- [WORK REQUEST] In the entries that follow, copy exactly each line from the first through the line with "Click the main".

Stored data entries:
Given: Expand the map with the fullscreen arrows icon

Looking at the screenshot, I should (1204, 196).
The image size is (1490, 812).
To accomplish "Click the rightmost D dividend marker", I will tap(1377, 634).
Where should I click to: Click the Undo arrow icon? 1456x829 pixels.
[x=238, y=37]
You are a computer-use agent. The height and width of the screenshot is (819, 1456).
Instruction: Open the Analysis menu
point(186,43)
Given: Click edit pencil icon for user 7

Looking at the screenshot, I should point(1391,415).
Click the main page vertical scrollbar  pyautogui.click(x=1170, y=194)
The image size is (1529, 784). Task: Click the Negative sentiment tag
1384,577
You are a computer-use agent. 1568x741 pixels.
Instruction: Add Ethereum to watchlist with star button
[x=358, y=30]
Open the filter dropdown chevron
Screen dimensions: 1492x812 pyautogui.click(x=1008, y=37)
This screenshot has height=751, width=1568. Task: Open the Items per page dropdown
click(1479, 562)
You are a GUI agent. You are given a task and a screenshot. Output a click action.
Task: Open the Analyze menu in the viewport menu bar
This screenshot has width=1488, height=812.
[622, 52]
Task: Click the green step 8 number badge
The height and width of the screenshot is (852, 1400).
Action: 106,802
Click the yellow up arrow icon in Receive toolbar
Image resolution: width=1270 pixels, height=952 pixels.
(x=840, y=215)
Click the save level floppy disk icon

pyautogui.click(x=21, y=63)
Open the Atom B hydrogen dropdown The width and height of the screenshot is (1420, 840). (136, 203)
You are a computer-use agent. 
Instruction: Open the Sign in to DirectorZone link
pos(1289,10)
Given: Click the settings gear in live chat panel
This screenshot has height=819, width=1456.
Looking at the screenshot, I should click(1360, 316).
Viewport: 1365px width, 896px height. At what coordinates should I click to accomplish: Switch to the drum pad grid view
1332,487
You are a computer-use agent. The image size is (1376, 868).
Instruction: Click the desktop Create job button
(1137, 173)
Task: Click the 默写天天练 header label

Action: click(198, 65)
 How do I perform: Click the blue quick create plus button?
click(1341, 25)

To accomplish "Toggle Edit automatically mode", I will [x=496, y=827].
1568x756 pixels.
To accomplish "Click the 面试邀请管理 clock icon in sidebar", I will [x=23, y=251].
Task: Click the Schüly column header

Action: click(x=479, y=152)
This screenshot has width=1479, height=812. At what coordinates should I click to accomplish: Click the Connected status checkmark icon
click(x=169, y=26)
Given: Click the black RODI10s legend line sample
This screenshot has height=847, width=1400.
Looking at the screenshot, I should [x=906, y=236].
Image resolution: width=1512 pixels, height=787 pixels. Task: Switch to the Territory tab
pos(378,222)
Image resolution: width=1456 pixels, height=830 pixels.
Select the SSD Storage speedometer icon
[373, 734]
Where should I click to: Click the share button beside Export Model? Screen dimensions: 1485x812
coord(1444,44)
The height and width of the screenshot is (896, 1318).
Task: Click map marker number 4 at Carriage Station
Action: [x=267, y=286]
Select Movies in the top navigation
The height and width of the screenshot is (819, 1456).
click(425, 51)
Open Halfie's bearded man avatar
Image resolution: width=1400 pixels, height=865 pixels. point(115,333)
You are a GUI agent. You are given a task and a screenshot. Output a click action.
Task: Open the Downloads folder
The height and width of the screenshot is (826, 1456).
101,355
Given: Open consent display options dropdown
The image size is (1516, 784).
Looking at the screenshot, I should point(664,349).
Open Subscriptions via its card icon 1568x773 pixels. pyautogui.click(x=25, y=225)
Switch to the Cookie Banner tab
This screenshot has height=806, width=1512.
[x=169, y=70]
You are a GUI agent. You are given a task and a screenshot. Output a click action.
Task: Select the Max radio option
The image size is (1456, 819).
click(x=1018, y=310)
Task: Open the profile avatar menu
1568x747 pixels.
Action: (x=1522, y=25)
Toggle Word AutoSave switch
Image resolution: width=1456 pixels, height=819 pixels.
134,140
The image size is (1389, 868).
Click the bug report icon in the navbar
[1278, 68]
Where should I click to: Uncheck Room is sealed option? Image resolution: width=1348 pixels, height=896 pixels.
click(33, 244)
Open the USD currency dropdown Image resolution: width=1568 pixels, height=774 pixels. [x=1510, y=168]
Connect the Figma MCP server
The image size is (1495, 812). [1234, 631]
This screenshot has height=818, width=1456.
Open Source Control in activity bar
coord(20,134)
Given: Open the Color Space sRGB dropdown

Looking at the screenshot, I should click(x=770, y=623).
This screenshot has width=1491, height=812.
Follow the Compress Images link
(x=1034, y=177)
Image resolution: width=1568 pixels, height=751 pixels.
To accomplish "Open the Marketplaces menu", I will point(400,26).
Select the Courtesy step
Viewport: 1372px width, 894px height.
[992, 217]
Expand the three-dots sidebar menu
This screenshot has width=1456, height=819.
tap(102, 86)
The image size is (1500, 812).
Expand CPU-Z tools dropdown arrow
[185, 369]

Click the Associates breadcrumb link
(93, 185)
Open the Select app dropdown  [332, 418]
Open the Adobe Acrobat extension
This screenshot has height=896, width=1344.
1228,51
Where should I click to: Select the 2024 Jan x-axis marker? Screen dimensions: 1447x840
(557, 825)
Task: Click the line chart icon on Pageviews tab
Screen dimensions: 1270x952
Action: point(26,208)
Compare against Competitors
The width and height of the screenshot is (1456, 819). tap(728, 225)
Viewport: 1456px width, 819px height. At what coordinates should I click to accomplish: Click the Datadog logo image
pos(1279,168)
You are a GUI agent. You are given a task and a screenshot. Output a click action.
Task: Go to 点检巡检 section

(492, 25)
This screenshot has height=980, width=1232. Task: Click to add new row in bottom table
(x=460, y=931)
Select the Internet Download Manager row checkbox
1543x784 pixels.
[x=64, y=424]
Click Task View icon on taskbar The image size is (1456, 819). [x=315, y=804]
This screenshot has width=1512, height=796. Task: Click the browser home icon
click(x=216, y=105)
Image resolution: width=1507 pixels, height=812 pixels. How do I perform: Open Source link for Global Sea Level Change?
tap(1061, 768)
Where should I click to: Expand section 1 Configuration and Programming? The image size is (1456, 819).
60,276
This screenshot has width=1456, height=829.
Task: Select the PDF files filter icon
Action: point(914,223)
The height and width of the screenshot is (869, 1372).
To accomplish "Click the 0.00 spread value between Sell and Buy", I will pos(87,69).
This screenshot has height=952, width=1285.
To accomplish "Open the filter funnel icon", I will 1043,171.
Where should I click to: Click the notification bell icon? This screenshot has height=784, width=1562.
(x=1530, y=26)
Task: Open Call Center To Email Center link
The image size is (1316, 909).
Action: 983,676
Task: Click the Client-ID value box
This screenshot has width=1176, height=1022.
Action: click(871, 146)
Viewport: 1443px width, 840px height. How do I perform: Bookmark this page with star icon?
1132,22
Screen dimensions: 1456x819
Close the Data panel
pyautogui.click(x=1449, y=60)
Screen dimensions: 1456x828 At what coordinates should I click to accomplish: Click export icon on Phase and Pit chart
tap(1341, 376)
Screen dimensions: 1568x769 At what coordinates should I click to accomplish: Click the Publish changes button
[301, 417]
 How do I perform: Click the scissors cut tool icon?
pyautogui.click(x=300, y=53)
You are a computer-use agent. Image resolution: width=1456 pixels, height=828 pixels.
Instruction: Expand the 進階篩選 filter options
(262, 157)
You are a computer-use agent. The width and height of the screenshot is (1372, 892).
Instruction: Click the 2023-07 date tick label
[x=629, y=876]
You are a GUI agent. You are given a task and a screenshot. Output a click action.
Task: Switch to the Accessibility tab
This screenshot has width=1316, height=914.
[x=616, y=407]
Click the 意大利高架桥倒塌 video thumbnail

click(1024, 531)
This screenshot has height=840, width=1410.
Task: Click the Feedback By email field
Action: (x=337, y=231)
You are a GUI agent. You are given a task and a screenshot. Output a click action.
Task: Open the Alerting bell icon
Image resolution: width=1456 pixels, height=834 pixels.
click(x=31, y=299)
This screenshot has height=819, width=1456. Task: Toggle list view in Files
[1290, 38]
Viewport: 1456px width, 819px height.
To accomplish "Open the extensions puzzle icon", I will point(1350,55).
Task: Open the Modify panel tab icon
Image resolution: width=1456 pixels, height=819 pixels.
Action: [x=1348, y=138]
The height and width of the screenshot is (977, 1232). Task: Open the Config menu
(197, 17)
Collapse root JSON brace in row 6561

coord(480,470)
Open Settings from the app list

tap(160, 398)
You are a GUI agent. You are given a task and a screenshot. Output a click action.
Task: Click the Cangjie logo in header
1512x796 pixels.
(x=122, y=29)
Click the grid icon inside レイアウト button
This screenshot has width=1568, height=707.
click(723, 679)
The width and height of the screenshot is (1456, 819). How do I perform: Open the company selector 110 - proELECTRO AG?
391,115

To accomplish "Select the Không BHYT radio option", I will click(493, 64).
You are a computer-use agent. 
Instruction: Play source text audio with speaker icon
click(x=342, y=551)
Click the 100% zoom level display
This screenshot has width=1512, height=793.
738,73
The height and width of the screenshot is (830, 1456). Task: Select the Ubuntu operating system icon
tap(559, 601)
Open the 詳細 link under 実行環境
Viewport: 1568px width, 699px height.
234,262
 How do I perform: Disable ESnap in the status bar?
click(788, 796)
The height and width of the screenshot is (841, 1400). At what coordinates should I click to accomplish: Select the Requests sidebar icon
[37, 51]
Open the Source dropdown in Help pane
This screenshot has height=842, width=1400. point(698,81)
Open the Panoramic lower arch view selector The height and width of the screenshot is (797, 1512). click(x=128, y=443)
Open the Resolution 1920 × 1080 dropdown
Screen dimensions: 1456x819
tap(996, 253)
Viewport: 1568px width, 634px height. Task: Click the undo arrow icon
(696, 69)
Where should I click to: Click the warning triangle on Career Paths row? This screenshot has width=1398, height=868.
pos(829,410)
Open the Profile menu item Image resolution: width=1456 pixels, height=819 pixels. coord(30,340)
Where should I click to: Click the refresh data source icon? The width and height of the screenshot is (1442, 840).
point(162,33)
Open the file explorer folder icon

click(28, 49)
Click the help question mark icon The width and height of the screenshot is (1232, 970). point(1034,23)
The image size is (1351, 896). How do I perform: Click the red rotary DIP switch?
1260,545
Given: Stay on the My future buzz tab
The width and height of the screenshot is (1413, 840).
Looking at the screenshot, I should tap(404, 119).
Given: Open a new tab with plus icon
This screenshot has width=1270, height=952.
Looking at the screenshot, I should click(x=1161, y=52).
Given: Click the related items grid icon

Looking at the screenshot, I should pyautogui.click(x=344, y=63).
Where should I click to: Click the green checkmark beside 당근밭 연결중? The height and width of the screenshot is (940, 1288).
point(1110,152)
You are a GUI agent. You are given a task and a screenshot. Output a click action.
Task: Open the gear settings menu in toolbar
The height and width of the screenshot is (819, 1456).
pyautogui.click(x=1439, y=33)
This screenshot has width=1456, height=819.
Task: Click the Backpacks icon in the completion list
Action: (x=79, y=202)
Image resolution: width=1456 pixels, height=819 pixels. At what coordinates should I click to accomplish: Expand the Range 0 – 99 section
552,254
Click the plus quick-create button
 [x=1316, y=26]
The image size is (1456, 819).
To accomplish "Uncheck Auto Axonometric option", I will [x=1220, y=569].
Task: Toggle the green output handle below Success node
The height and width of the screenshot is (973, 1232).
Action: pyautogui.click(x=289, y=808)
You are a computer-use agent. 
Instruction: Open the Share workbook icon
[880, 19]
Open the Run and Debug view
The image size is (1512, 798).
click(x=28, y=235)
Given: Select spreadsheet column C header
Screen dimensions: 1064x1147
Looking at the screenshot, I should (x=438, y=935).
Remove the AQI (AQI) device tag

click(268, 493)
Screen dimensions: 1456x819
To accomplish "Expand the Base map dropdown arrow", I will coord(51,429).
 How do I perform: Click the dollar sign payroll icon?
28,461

- [TASK OUTPUT]
Given: Expand the map with the fullscreen arrows icon

Looking at the screenshot, I should (1204, 196).
The image size is (1490, 812).
To accomplish "Click the rightmost D dividend marker", I will tap(1377, 634).
Where should I click to: Click the Undo arrow icon? 1456x829 pixels.
[x=238, y=37]
You are a computer-use agent. The height and width of the screenshot is (819, 1456).
Instruction: Open the Analysis menu
point(186,43)
Given: Click edit pencil icon for user 7

Looking at the screenshot, I should point(1391,415).
Click the main page vertical scrollbar  pyautogui.click(x=1170, y=194)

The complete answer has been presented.